Personal information
- Full name: Ruslan Elá Ayana
- Date of birth: 7 November 1983 (age 41)
- Place of birth: Las Palmas, Spain
- Height: 1.79 m (5 ft 10 in)
- Position(s): Defender

Youth career
- 1998–1999: San Gabriel
- 1999–2000: Damm
- 2000–2001: Horta
- 2001: Hospitalet
- 2001–2002: Southampton

Senior career*
- Years: Team / Apps / (Gls)
- 2002–2003: Sporting Mahonés
- 2003: Villanueva
- 2003–2004: Lumbreras
- 2004: Logroñés
- 2004–2005: Villanovense / 9 / (0)
- 2005–2006: Benicarló / 4 / (0)
- 2006: Logroñés
- 2006–2007: Blanes
- 2007: Gavà / 0 / (0)
- 2007–2008: Masnou
- 2008–2011: Levante Las Planas

International career
- 2003–2006: Equatorial Guinea / 6 / (?)

= Ruslan Elá =

Equatoguinean footballer (born 1983)

Ruslan Elá Ayana (born 7 November 1983) is a former footballer who played as a left-back or a centre-back.

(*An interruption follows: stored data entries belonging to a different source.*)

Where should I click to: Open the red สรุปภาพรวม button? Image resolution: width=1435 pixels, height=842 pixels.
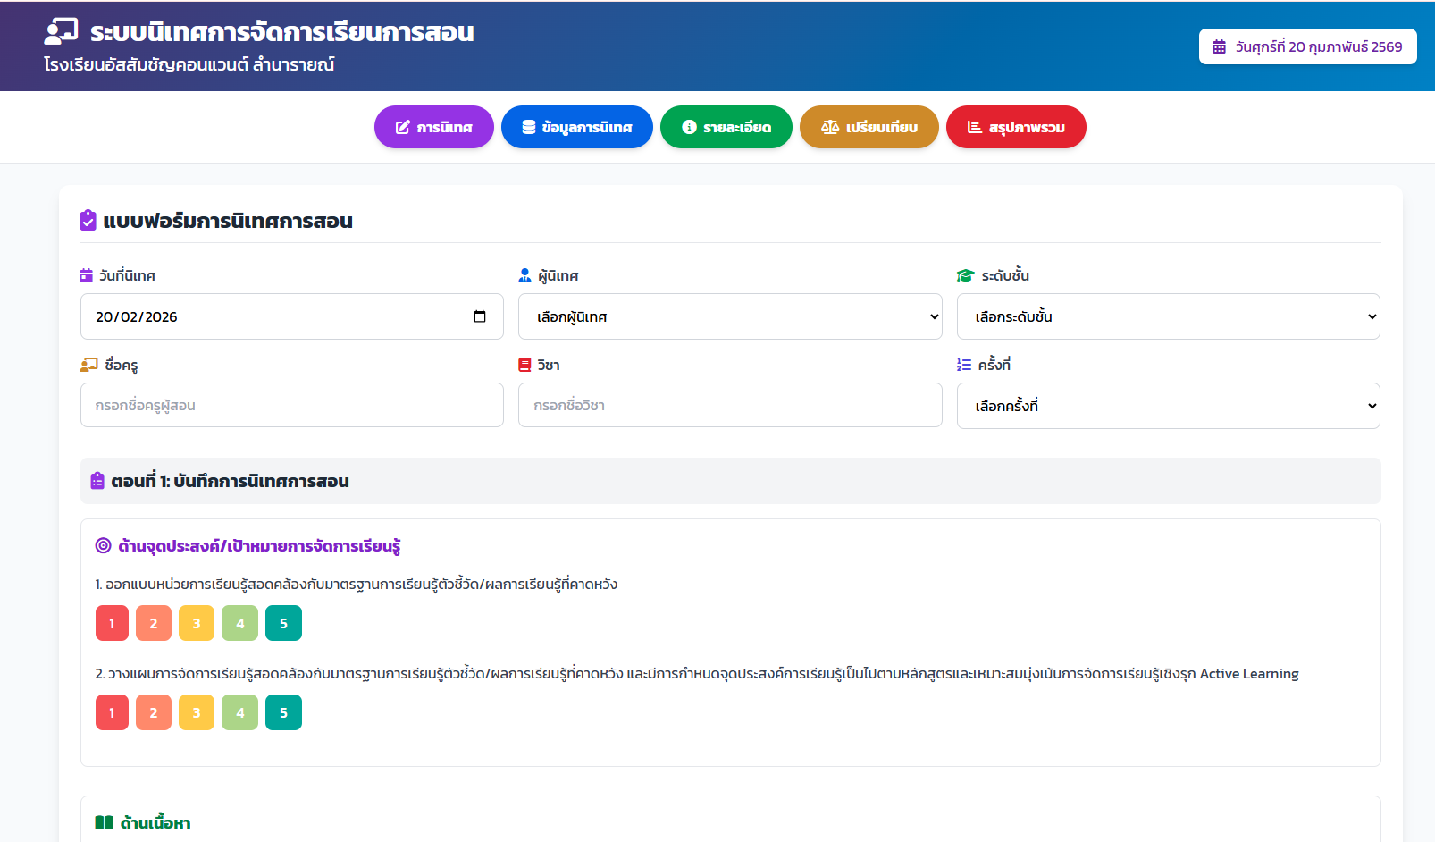tap(1016, 127)
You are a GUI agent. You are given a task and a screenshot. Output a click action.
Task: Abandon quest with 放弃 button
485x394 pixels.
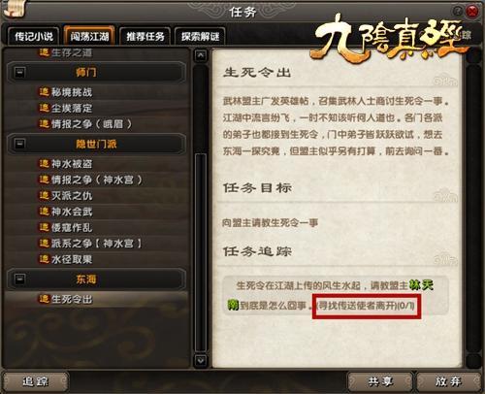pyautogui.click(x=448, y=381)
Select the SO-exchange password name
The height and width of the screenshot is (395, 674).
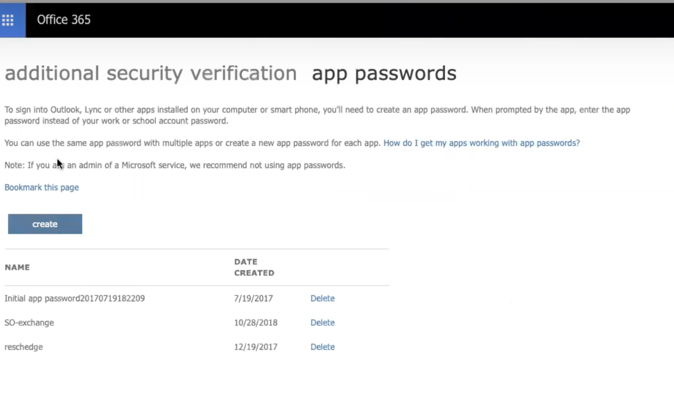(29, 322)
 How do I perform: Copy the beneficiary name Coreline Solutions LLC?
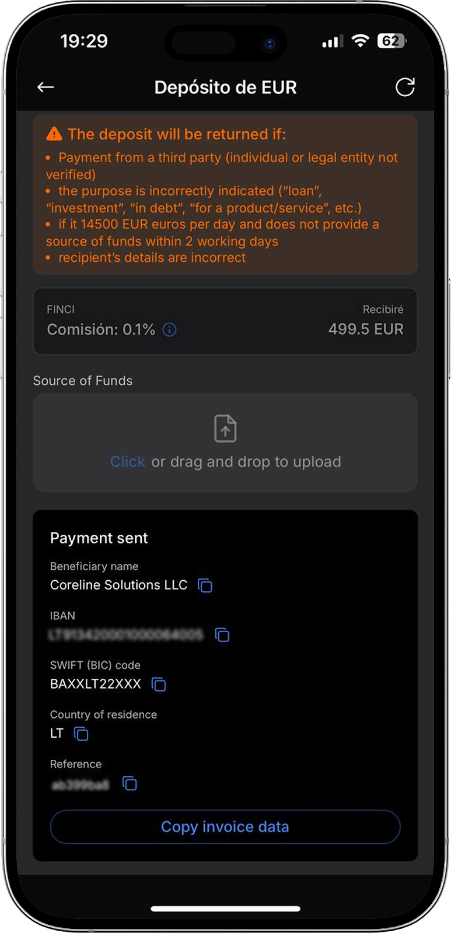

Born in Spain, he played for the Equatorial Guinea national team.

==Club career==
Elá was born in Las Palmas, Canary Islands, Spain. In his nine-year senior career he never played in higher than the Spanish fourth division, representing CF Sporting Mahonés, CD Villanueva, CD Lumbreras, CD Logroñés (two spells), CF Villanovense, CD Benicarló, CD Blanes, CF Gavà, CD Masnou and FC Levante Las Planas, retiring at only 27.

==International career==
Elá earned six caps for Equatorial Guinea. Two of those arrived during the 2006 FIFA World Cup qualifiers, in the tie against Togo national football team (1–0 home win, 0–2 away loss).

==Personal life==
Elá's older brother, Jacinto, was also a footballer. A winger, he too played mostly in Spanish amateur football, having an unsuccessful spell with Southampton.

Ruslan also worked at Admissions Test de Nivell in Esplugues de Llobregat.